### MATERIAL
Begin

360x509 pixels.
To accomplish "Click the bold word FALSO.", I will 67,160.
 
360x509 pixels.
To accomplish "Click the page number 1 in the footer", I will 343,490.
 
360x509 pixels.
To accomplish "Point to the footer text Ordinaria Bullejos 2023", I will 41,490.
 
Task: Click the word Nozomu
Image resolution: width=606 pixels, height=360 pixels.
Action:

End
Begin

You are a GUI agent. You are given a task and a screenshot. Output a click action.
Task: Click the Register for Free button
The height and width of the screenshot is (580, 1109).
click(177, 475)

End

### GOAL OF THE EXERCISE
Please retype the records starting at the line that contains "You are a GUI" and ending at the line that contains "click(177, 475)", both included.

### RESPONSE TO THIS EXERCISE
You are a GUI agent. You are given a task and a screenshot. Output a click action.
Task: Click the Register for Free button
The height and width of the screenshot is (580, 1109).
click(177, 475)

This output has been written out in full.